We show that the conducting properties originate from topological insulating Sb2Te3 layers in GSTs. The interface states are found to be resilient to atomic disorders but sensitive to the uniaxial strains. It is found that Ge migration, which is believed to be responsible for the amorphorization of GSTs, destroys the topological insulating order. We explore how these topological insulating properties are utilized for developing electronic devices.
ELECTRONIC STRUCTURE OF METAL-ADSORBED OR STRAINED GRAPHENES
Graphene is a single layer of sp2-bonded carbon atoms that are densely packed in a honeycomb crystal lattice. And it is the basic structural element of some carbon allotropes including graphite, carbon nanotubes and fullerenes. Graphene is quite different from most conventional three-dimensional materials. Intrinsic graphene is a semi-metal or zero-gap semiconductor. And electrons and holes in graphenes near Fermi level behave like relativistic particles described by the Dirac equation for spin 1/2 particles. Experimental results from transport measurements show that graphene has a remarkable high electron mobility at room temperature, with reported values in excess of 15,000 cm2V-1s-1. In addition, the finite strip forms of graphene (graphene nanoribbons) exhibit many interesting properties. There are many methods to modify the electronic/magnetic properties of graphenes. We currently investigate about the effects on such properties by metal-adsorption or strains.

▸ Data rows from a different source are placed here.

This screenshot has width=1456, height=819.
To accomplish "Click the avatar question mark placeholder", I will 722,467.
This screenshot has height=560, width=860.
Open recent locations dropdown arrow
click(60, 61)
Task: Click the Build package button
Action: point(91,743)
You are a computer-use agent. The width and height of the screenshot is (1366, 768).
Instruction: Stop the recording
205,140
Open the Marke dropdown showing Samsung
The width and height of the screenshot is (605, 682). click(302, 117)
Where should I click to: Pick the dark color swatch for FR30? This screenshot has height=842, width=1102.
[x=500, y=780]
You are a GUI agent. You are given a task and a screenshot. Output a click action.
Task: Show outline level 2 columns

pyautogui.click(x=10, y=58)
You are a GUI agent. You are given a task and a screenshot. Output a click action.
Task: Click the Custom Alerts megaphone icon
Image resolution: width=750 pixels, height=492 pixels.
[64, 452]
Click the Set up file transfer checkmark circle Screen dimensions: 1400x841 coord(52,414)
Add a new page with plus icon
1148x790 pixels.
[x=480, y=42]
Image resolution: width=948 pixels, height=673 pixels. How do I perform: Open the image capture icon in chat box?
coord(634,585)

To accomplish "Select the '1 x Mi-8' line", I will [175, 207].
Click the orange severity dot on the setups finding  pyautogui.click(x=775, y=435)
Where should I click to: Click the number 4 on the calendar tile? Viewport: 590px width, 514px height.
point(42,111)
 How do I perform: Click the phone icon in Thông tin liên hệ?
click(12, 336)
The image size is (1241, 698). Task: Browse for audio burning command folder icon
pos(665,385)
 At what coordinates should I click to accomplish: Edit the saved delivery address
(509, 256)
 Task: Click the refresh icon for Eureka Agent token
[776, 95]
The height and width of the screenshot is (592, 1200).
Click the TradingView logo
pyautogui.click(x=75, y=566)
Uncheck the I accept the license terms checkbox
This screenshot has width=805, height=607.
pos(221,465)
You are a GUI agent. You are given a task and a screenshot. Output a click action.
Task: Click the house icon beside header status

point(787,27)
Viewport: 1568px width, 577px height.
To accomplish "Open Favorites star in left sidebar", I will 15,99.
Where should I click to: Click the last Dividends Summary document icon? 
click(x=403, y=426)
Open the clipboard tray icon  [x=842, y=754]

OPTICAL PROPERTIES OF A METAL ALLOY
Nowadays, metal (Ti, Cr, Zr) nitrides are prefered as a coating material, because of its hardness and lustrous colour. The mechanical properties are well understood but the colours still rely on empiricism. The colour of a given material can be predicted with its dielectric function, obtained by band-structure calculation. Therefore we are trying to reproduce the colour of a metal alloy only with first-principle calculation method. And we are investigating the colour variations induced by various defects, so that one will be able to determine the ratio of impurities to produce intended colour without trial and error.